横浜ゴム株式会社(本社:東京都港区新橋、代表取締役社長:山石昌孝)は2018年7月6日、クムホタイヤ(KUMHO TIRE Co., Inc.)との間で締結していた技術提携を解消した。

横浜ゴムとクムホタイヤは2014年2月15日に提携の目的と枠組みを定めた「技術提携基本契約」に加え、2014年5月31日に環境対応技術や新たなコンセプトのタイヤなど、将来に向けたタイヤ関連技術の共同研究開発を目的に「共同研究開発契約」並びに「ライセンス及び技術交換契約」を締結した。

この両社による基本合意では本来、技術提携に加えて株式の持ち合いを前提とした資本提携に向け、いずれは協議することになっていたのだが、その後の同事案の進展が見られないまま時を重ねた。

しかしその間のクムホタイヤは2017年、遂に最終赤字を計上。
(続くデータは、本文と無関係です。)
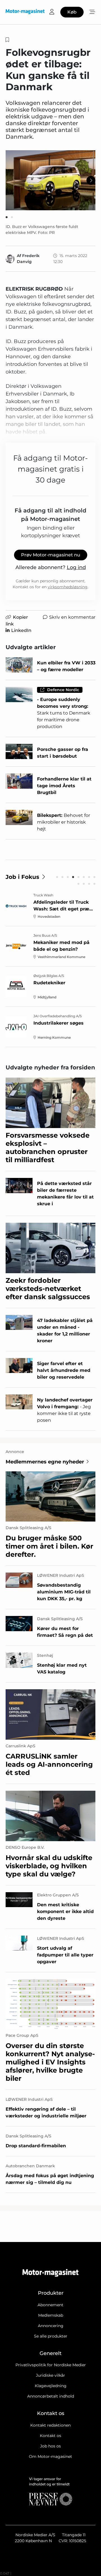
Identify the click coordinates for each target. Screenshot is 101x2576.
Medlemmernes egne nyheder (45, 1462)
同成績に見られるように、同社はここ数年の間、経営上の課題を抱えてきた。

これを踏まえ同社株主である韓国産業銀行が、2018年3月に中国の青島双星(Doublestar Group)との間でクムホタイヤの株式45%を譲渡金額は6463億ウォン(約640億円)で譲渡する契約を締結。これによるクムホタイヤの支配株主の変更に伴い、横浜ゴムは、当該の契約条項に基づき契約解消を行うことになった。

なお今回中国企業の支配下となったクムホタイヤは、1960年創立で韓国光州市に本社を置いている。2017年度の連結売上高は2兆8,764億ウォンで、韓国、中国、ベトナム、米国に8拠点のタイヤ工場を持ち、従業員数は約10,000人、世界シェア1.6%の中堅タイヤメーカーである。

一方、横浜ゴムは1917年創立で、タイヤ、MB、スポーツ(ゴルフ)製品などの製造販売を行っている。2017年度の売上収益(IFRS基準)は6,463億円で、うちタイヤは4,599億円を占める。世界8カ国に14のタイヤ工場を持ち、従業員数は約25,000人、世界シェア2.8%となっている。